« A la prison centrale de Goma, les prévenus en attente de jugement sont plus nombreux que les personnes condamnées » (Robert Kambale Lufungula, ministre de la Justice au Nord-Kivu)

Le ministre provincial de la Justice du Nord-Kivu, Robert Kakule Lufungula © Pacheco Kavundama
Le ministre provincial de la justice au Nord-Kivu a effectué mercredi une descente au sein de la prison centrale de Goma, plus connue sous le nom de Munzenze.

Par Pacheco Kavundama, notre correspondant à l’est de la RDC 

L’objectif du ministre provincial de la Justice, Robert Kambale Lufungula, était de faire un état des lieux de cette maison carcérale et de constater de visu les mauvaises conditions de détention.

« La situation est catastrophique. Les personnes qui sont en détention vivent dans des conditions déplorables. Le gouvernement provincial doit agir », a exhorté le ministre.

Celui-ci a par ailleurs souligné qu’au sein de cette prison centrale de Goma se trouvaient des malades qui nécessiteraient d’être transférés dans des structures sanitaires pour y subir des soins appropriés.

Pour ne rien arranger à la situation, le personnel médical s’est mis en grève le 23 septembre dernier pour protester contre la rupture d’approvisionnement en intrants médicaux.

« Je vais maintenant rencontrer les magistrats et leur parler de cette situation. Il y a dans cette prison davantage de détenus en attente de jugement que de condamnés. Cela signifie que des personnes croupissent en prison sans être passées devant un juge et avoir pu se défendre », a déploré le ministre.

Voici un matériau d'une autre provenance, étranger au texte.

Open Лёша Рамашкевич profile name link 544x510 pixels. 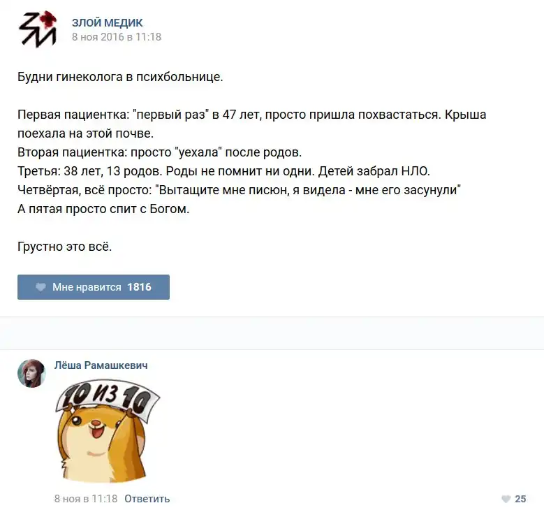[101, 365]
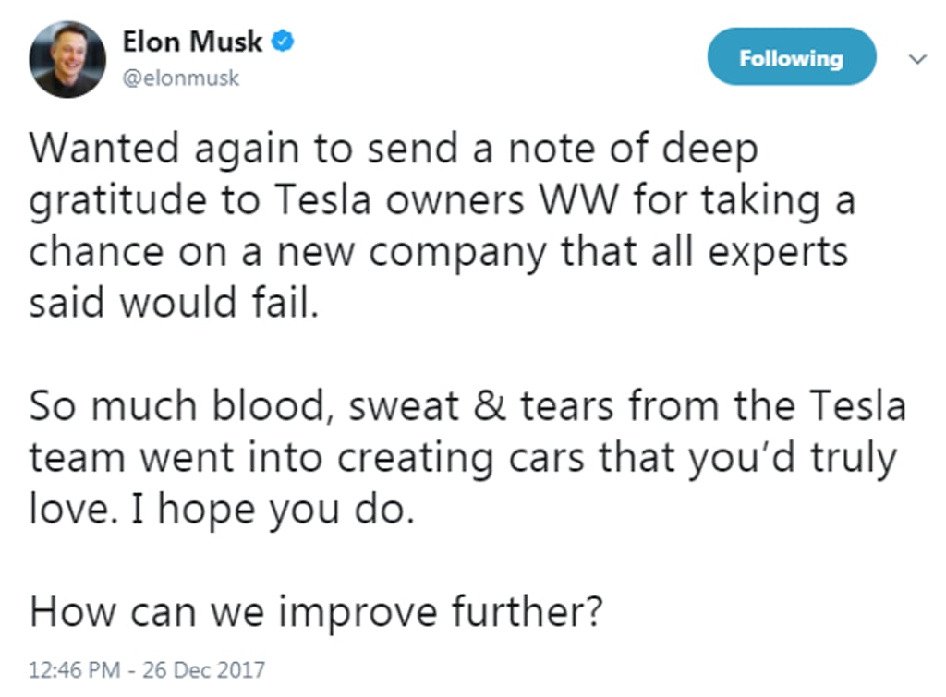Click the text "said would fail."
The height and width of the screenshot is (697, 946).
pyautogui.click(x=174, y=304)
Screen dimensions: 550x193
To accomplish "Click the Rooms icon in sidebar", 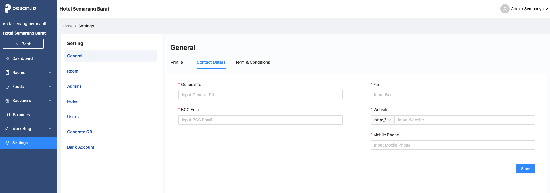I will click(x=7, y=73).
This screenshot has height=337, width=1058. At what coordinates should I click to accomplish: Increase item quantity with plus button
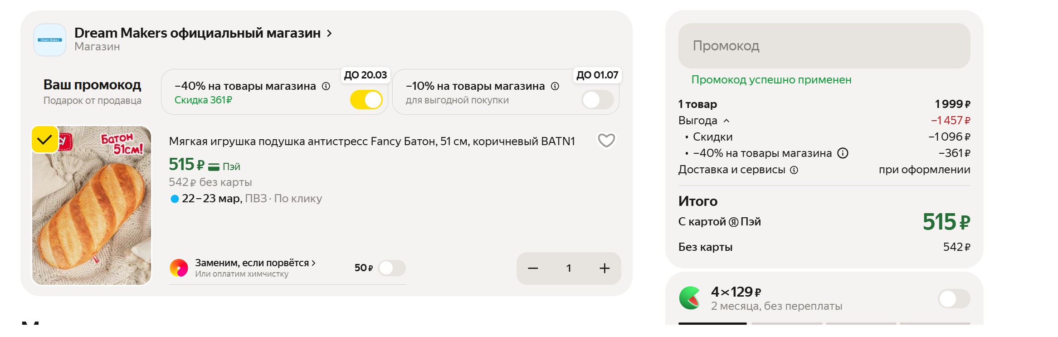(604, 269)
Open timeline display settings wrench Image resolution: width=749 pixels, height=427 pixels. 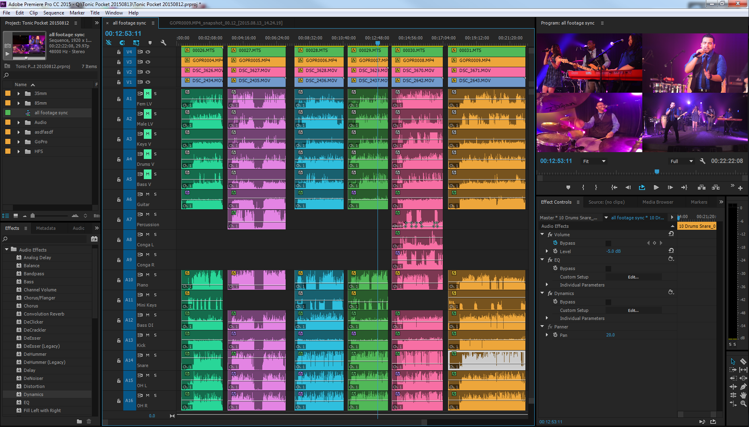pos(163,43)
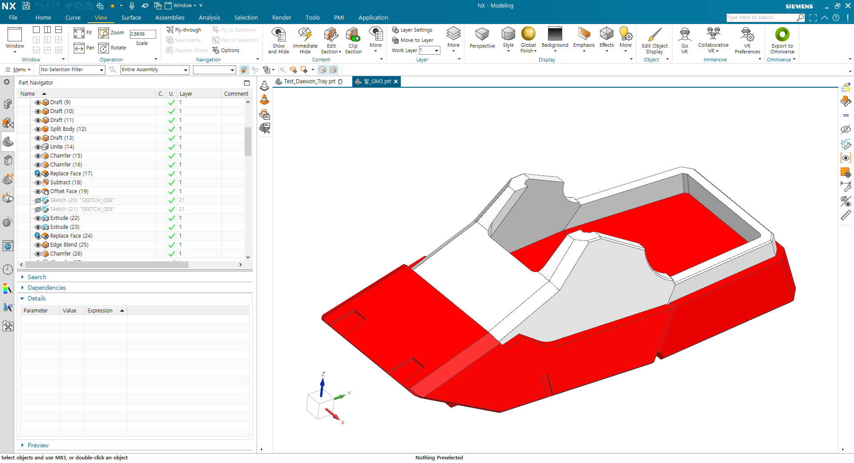Select the Clip Section tool
The height and width of the screenshot is (463, 854).
[353, 35]
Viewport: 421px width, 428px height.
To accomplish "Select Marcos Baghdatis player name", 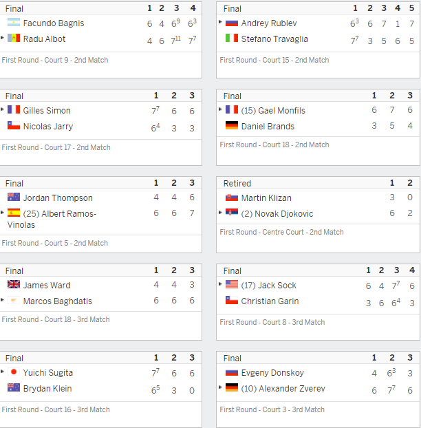I will tap(58, 301).
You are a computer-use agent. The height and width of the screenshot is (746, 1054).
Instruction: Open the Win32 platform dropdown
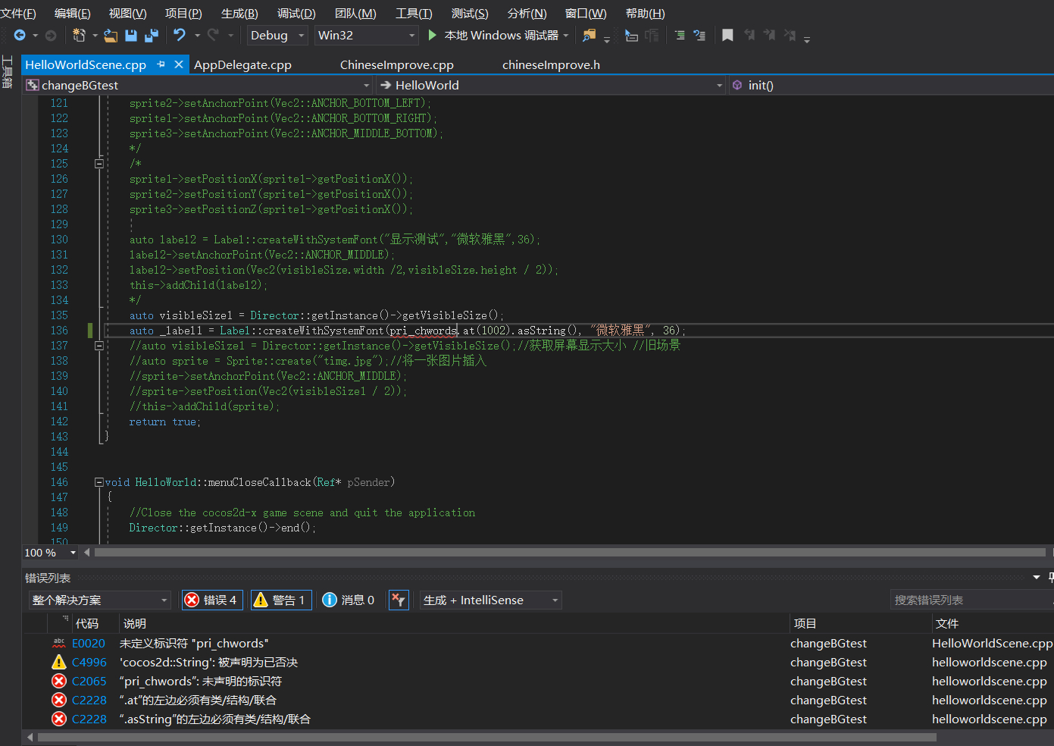(x=367, y=36)
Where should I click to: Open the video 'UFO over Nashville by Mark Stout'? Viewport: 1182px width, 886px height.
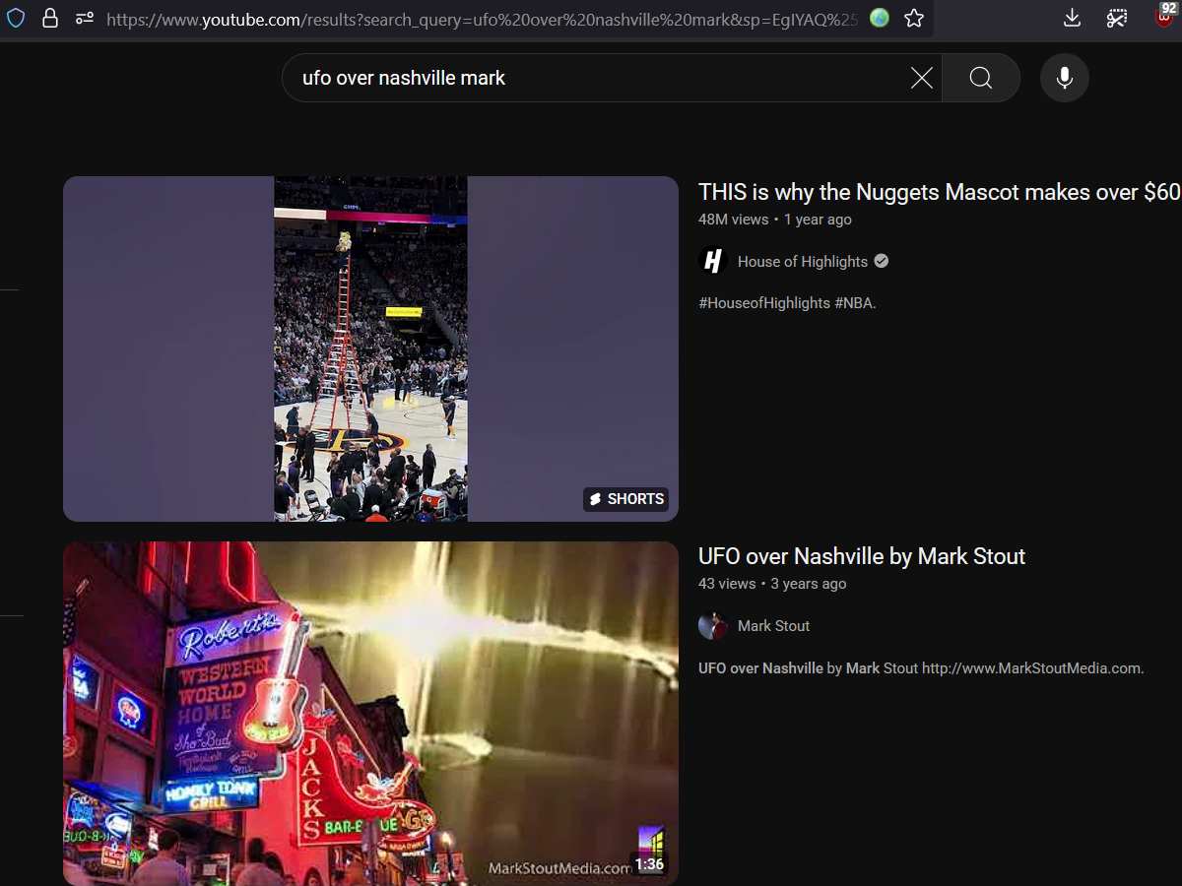[861, 556]
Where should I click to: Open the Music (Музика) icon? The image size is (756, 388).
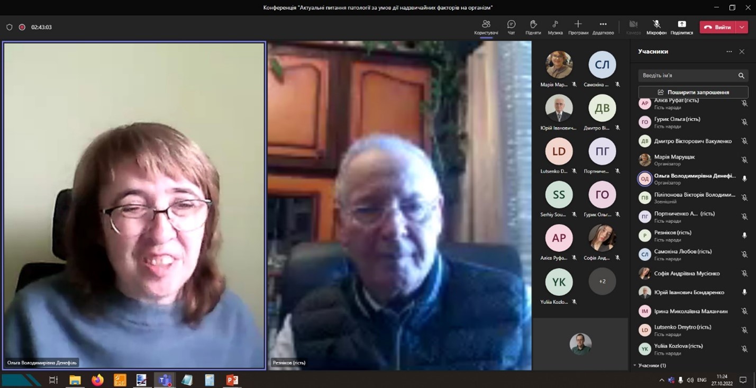(555, 24)
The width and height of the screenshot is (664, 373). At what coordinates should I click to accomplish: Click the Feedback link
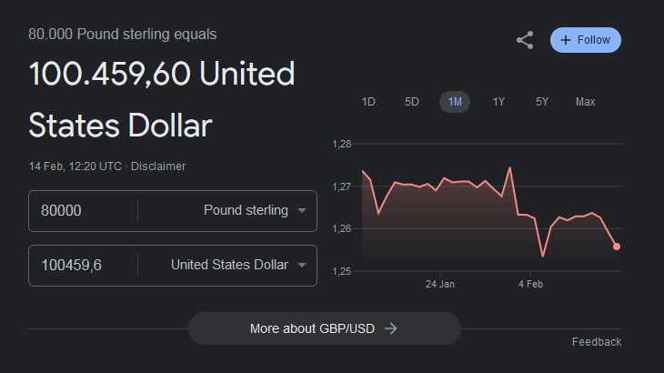pos(596,342)

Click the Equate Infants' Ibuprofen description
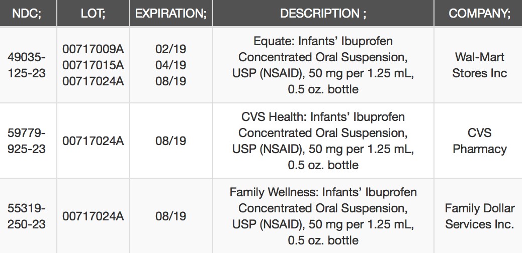[323, 65]
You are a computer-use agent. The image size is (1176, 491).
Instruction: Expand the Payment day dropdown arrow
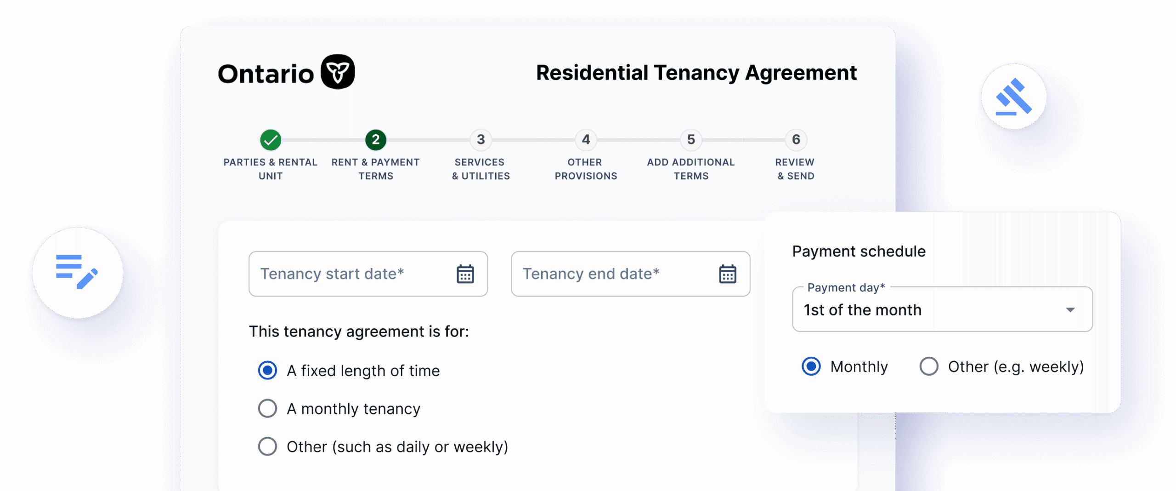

Il y a quelques jours déjà, le député national Jean Baptiste Kasekwa, élu de Goma, avait lui aussi déploré les conditions de détention au sein de la prison centrale de Goma, la qualifiant de cimetière centrale de Goma (lire notre article).

Selon Patrick Mukendi, le directeur de la prison centrale de Goma, si la situation est relativement acceptable chez les femmes avec une capacité de 50 à 55 places, elle ne l’est pas du tout chez les hommes où l’on compte plus de 2 500 détenus pour une capacité de seulement 400 places.

Ce qui pose problème, selon lui, c’est moins la justice civile (549 prévenus et 623 condamnés) que militaire (1 148 prévenus et 257 condamnés). La prison compte également quelques détenus étrangers (42 prévenus et 11 condamnés, ougandais et rwandais dans leur écrasante majorité).

Construite pour accueillir 300 prisonniers, la prison centrale de Goma compte à ce jour près de 2 560 prisonniers. « En cette saison des pluies, 900 détenus passent la nuit sous la belle étoile à cause du surpeuplement », se désole Patrick Mukendi.